JAKARTA (KBK) – Di kancah Internasional Indonesia terbilang kejar-kerjaran dengan Malaysia dan Uni Emirat Arab dalam mengembangkan wisata halal. Namun menurut Arif Yahya Menteri Pariwisata bukan kedua negara muslim itu yang ditakuti Indonesia dalam mengembangkan wisata halal.
“Saingan kami justru datang dari Jepang. Negara non muslim itu sangat menjalankan nilai-nilai keislaman seperti kebersihan, ketertiban dan lain sebagainya,” ujar Arif dalam paparannya di acara Rembuk Republik bertema ‘Memaksimalkan Potensi Wisata Halal Indonesia’
Menurut Arif Malaysia belum patut diwaspadai karena kemampuan dalam mengembangkan produk halal masih bisa dikalahkan Indonesia. Begitu juga dengan sepak terjang Uni Emirate Arab yang diyakini Indonesia bisa dibendung.
Namun dikatakan Arif, Jepang sebagai negara maju bisa sangat pintar mengemas suatu produk untuk dijual. Apalagi pada tahun 2020 mendatang negri matahari terbit tersebut bakal kedatangan ribuan hingga jutaan manusia dalam ajang Olimpiade.
“Akan banyak negara-negara muslim yang akan mengirimkan atlet, offisial dan pendukungnya. Itu potensi besar Jepang yang mesti kita waspadai,” terang Arif.

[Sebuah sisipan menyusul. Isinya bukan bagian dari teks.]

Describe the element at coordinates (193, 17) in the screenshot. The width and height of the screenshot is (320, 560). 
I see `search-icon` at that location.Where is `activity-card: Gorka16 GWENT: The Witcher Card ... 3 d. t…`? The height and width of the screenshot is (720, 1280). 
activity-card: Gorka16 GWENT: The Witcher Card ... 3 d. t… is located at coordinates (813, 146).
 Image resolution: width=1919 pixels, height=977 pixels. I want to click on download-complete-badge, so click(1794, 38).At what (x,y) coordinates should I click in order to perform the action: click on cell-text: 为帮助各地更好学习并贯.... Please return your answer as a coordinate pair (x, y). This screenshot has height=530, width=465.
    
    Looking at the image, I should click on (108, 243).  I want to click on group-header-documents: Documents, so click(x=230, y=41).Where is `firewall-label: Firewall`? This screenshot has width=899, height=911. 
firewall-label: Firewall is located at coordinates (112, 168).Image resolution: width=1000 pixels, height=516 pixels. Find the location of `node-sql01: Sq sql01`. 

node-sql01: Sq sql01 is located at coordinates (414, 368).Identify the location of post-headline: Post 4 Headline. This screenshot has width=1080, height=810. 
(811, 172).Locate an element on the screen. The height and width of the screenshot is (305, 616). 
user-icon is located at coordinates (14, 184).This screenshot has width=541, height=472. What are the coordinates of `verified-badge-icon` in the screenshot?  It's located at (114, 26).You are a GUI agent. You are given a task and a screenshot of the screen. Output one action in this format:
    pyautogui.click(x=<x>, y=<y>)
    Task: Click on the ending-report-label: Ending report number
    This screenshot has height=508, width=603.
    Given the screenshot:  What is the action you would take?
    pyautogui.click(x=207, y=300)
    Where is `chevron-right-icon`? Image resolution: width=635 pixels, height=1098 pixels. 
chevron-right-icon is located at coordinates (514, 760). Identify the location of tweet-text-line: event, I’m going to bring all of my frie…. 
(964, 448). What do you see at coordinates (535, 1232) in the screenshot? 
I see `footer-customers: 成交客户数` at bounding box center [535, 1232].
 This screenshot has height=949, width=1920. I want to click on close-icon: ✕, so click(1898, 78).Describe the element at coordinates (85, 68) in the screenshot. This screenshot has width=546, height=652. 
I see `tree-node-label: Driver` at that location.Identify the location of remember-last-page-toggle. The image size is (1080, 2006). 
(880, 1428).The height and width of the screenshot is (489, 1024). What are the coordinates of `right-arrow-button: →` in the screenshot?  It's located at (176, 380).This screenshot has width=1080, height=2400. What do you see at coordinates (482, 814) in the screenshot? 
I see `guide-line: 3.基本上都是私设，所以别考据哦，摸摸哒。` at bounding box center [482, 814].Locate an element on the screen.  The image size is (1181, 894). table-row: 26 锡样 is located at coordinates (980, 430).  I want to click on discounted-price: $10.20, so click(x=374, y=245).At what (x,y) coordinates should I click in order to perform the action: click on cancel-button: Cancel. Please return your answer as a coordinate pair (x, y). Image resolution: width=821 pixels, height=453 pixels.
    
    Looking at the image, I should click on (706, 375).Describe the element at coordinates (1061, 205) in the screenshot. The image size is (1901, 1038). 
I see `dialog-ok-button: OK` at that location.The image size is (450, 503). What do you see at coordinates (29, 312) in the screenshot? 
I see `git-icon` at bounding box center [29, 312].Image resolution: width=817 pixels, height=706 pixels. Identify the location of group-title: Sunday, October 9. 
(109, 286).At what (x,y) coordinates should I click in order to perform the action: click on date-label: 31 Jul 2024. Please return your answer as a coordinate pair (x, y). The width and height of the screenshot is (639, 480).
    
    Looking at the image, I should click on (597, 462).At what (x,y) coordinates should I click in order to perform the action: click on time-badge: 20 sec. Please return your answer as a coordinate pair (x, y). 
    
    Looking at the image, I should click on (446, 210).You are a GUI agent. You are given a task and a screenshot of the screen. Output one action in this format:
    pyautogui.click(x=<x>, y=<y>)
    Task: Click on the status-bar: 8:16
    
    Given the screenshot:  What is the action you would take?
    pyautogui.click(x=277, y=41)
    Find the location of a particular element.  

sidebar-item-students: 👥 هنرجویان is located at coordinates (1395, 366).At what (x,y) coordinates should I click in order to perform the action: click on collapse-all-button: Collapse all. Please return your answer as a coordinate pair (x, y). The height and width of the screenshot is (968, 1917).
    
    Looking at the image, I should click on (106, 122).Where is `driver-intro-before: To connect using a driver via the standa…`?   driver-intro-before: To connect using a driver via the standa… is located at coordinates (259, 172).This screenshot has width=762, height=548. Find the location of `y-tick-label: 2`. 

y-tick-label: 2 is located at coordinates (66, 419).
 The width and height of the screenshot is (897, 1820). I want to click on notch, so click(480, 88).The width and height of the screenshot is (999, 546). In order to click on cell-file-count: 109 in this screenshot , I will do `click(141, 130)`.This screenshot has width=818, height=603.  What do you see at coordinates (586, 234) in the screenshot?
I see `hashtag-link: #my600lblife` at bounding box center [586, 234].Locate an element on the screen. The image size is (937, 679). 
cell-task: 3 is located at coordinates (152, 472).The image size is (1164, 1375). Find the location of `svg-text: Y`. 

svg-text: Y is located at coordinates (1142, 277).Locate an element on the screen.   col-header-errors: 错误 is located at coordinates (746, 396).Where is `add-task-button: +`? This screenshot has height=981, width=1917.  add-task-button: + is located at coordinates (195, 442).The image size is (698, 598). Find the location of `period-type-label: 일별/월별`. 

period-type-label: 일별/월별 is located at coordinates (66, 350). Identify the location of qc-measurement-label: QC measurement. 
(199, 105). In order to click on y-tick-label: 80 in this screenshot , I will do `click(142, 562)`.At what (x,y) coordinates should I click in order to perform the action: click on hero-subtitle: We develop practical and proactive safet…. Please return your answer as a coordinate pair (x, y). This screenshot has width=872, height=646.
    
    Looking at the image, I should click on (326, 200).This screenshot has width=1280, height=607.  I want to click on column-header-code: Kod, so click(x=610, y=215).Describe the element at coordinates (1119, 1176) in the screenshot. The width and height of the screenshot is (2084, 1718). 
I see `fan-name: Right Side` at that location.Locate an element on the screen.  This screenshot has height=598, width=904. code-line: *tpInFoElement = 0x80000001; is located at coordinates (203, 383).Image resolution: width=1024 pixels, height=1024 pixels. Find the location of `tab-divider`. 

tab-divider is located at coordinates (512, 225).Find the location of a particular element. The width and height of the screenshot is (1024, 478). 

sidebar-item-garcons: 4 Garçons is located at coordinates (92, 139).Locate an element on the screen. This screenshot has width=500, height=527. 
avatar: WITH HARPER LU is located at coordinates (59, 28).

Untuk itu sebagai negara yang memiliki banyak destinasi wisata halal diwajibkan Indonesia mengembangkan wisata halal sejak dini. Jelang Ramadhan mendatang Kemenpar siap mempromosikan Provinsi NTB sebagai destinasi wisata halal yang dikemas menggunakan kedekatan budaya.
“Terlebih NTB merupakan daerah yang keluar sebagai pemenang wisata dunia halal 2015 di Dubai,” jelasnya.